WORK REQUEST
Give back exactly the line that contains "Task: Open the preview in new tab" and all the lines after it in the records below, to the very last, with no other output.

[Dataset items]
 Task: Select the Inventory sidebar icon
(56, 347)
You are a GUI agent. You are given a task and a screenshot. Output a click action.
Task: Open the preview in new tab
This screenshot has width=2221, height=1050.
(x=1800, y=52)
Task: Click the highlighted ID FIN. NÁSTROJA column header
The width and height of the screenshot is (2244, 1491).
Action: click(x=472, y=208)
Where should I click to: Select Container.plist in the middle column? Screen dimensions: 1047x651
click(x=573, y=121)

EXERCISE OUTPUT
Task: Open the preview in new tab
This screenshot has width=2221, height=1050.
(x=1800, y=52)
Task: Click the highlighted ID FIN. NÁSTROJA column header
The width and height of the screenshot is (2244, 1491).
Action: click(x=472, y=208)
Where should I click to: Select Container.plist in the middle column? Screen dimensions: 1047x651
click(x=573, y=121)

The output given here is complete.